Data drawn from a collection
◆ ◆ ◆

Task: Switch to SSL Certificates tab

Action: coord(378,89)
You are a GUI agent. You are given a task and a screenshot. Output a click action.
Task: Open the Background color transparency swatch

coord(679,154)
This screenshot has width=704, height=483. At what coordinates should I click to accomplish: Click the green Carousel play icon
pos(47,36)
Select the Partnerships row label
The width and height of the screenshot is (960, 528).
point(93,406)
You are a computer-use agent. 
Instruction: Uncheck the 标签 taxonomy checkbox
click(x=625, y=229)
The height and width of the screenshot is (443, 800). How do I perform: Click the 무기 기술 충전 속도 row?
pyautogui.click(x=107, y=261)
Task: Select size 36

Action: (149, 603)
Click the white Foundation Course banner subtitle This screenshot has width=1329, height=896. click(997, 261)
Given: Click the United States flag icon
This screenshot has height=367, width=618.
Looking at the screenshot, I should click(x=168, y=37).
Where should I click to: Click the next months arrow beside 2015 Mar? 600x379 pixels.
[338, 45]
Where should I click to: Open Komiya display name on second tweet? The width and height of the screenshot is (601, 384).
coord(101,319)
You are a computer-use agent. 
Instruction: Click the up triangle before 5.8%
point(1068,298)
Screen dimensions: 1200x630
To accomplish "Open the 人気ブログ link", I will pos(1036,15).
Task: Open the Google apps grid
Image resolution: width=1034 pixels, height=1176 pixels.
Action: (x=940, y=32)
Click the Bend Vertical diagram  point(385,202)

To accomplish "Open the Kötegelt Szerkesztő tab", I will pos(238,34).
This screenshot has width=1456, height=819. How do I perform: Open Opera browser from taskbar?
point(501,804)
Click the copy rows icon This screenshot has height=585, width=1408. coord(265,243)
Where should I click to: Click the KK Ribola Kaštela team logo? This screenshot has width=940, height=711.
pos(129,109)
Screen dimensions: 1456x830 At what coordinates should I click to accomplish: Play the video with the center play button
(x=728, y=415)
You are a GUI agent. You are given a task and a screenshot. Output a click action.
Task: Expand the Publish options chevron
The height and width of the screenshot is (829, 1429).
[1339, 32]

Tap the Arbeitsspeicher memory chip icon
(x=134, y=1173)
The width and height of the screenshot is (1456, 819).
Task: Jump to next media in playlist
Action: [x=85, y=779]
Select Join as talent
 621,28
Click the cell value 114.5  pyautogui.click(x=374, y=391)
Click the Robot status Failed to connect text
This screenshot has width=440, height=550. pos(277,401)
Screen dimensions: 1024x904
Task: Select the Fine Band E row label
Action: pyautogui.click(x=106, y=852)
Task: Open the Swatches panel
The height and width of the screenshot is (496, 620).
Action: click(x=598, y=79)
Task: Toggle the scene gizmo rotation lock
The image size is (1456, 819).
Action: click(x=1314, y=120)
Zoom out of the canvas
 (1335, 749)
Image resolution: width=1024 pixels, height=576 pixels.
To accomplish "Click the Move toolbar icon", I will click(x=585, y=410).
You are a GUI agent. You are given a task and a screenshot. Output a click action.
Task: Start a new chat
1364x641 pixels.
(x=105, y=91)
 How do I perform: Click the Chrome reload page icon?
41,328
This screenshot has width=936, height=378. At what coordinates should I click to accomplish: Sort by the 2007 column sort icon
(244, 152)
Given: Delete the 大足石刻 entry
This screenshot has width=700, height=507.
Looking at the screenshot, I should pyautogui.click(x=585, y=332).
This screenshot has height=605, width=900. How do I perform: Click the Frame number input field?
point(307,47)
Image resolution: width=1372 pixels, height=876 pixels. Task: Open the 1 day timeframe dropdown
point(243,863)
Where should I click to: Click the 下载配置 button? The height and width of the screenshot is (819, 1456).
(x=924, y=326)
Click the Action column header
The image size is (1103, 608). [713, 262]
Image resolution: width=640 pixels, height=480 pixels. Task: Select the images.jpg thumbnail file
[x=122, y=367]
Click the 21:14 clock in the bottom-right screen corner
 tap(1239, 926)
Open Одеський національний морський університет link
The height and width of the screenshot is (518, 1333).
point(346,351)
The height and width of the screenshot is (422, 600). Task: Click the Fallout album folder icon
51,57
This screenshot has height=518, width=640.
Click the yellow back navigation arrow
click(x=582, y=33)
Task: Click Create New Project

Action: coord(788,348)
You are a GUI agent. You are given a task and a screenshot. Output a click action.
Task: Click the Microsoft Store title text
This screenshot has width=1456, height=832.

◆ ◆ ◆

## Goal
Recast every line of the listing above as a Markdown table with two columns, Row and Line. Give each line its row number and leave out blank lines.

## Written response
| Row | Line |
|---|---|
| 1 | Task: Switch to SSL Certificates tab |
| 2 | Action: coord(378,89) |
| 3 | You are a GUI agent. You are given a task and a screenshot. Output a click action. |
| 4 | Task: Open the Background color transparency swatch |
| 5 | coord(679,154) |
| 6 | This screenshot has width=704, height=483. At what coordinates should I click to accomplish: Click the green Carousel play icon |
| 7 | pos(47,36) |
| 8 | Select the Partnerships row label |
| 9 | The width and height of the screenshot is (960, 528). |
| 10 | point(93,406) |
| 11 | You are a computer-use agent.  |
| 12 | Instruction: Uncheck the 标签 taxonomy checkbox |
| 13 | click(x=625, y=229) |
| 14 | The height and width of the screenshot is (443, 800). How do I perform: Click the 무기 기술 충전 속도 row? |
| 15 | pyautogui.click(x=107, y=261) |
| 16 | Task: Select size 36 |
| 17 | Action: (149, 603) |
| 18 | Click the white Foundation Course banner subtitle This screenshot has width=1329, height=896. click(997, 261) |
| 19 | Given: Click the United States flag icon |
| 20 | This screenshot has height=367, width=618. |
| 21 | Looking at the screenshot, I should click(x=168, y=37). |
| 22 | Where should I click to: Click the next months arrow beside 2015 Mar? 600x379 pixels. |
| 23 | [338, 45] |
| 24 | Where should I click to: Open Komiya display name on second tweet? The width and height of the screenshot is (601, 384). |
| 25 | coord(101,319) |
| 26 | You are a computer-use agent.  |
| 27 | Instruction: Click the up triangle before 5.8% |
| 28 | point(1068,298) |
| 29 | Screen dimensions: 1200x630 |
| 30 | To accomplish "Open the 人気ブログ link", I will pos(1036,15). |
| 31 | Task: Open the Google apps grid |
| 32 | Image resolution: width=1034 pixels, height=1176 pixels. |
| 33 | Action: (x=940, y=32) |
| 34 | Click the Bend Vertical diagram  point(385,202) |
| 35 | To accomplish "Open the Kötegelt Szerkesztő tab", I will pos(238,34). |
| 36 | This screenshot has width=1456, height=819. How do I perform: Open Opera browser from taskbar? |
| 37 | point(501,804) |
| 38 | Click the copy rows icon This screenshot has height=585, width=1408. coord(265,243) |
| 39 | Where should I click to: Click the KK Ribola Kaštela team logo? This screenshot has width=940, height=711. |
| 40 | pos(129,109) |
| 41 | Screen dimensions: 1456x830 At what coordinates should I click to accomplish: Play the video with the center play button |
| 42 | (x=728, y=415) |
| 43 | You are a GUI agent. You are given a task and a screenshot. Output a click action. |
| 44 | Task: Expand the Publish options chevron |
| 45 | The height and width of the screenshot is (829, 1429). |
| 46 | [1339, 32] |
| 47 | Tap the Arbeitsspeicher memory chip icon |
| 48 | (x=134, y=1173) |
| 49 | The width and height of the screenshot is (1456, 819). |
| 50 | Task: Jump to next media in playlist |
| 51 | Action: [x=85, y=779] |
| 52 | Select Join as talent |
| 53 |  621,28 |
| 54 | Click the cell value 114.5  pyautogui.click(x=374, y=391) |
| 55 | Click the Robot status Failed to connect text |
| 56 | This screenshot has width=440, height=550. pos(277,401) |
| 57 | Screen dimensions: 1024x904 |
| 58 | Task: Select the Fine Band E row label |
| 59 | Action: pyautogui.click(x=106, y=852) |
| 60 | Task: Open the Swatches panel |
| 61 | The height and width of the screenshot is (496, 620). |
| 62 | Action: click(x=598, y=79) |
| 63 | Task: Toggle the scene gizmo rotation lock |
| 64 | The image size is (1456, 819). |
| 65 | Action: click(x=1314, y=120) |
| 66 | Zoom out of the canvas |
| 67 |  (1335, 749) |
| 68 | Image resolution: width=1024 pixels, height=576 pixels. |
| 69 | To accomplish "Click the Move toolbar icon", I will click(x=585, y=410). |
| 70 | You are a GUI agent. You are given a task and a screenshot. Output a click action. |
| 71 | Task: Start a new chat |
| 72 | 1364x641 pixels. |
| 73 | (x=105, y=91) |
| 74 |  How do I perform: Click the Chrome reload page icon? |
| 75 | 41,328 |
| 76 | This screenshot has width=936, height=378. At what coordinates should I click to accomplish: Sort by the 2007 column sort icon |
| 77 | (244, 152) |
| 78 | Given: Delete the 大足石刻 entry |
| 79 | This screenshot has width=700, height=507. |
| 80 | Looking at the screenshot, I should pyautogui.click(x=585, y=332). |
| 81 | This screenshot has height=605, width=900. How do I perform: Click the Frame number input field? |
| 82 | point(307,47) |
| 83 | Image resolution: width=1372 pixels, height=876 pixels. Task: Open the 1 day timeframe dropdown |
| 84 | point(243,863) |
| 85 | Where should I click to: Click the 下载配置 button? The height and width of the screenshot is (819, 1456). |
| 86 | (x=924, y=326) |
| 87 | Click the Action column header |
| 88 | The image size is (1103, 608). [713, 262] |
| 89 | Image resolution: width=640 pixels, height=480 pixels. Task: Select the images.jpg thumbnail file |
| 90 | [x=122, y=367] |
| 91 | Click the 21:14 clock in the bottom-right screen corner |
| 92 |  tap(1239, 926) |
| 93 | Open Одеський національний морський університет link |
| 94 | The height and width of the screenshot is (518, 1333). |
| 95 | point(346,351) |
| 96 | The height and width of the screenshot is (422, 600). Task: Click the Fallout album folder icon |
| 97 | 51,57 |
| 98 | This screenshot has height=518, width=640. |
| 99 | Click the yellow back navigation arrow |
| 100 | click(x=582, y=33) |
| 101 | Task: Click Create New Project |
| 102 | Action: coord(788,348) |
| 103 | You are a GUI agent. You are given a task and a screenshot. Output a click action. |
| 104 | Task: Click the Microsoft Store title text |
| 105 | This screenshot has width=1456, height=832. |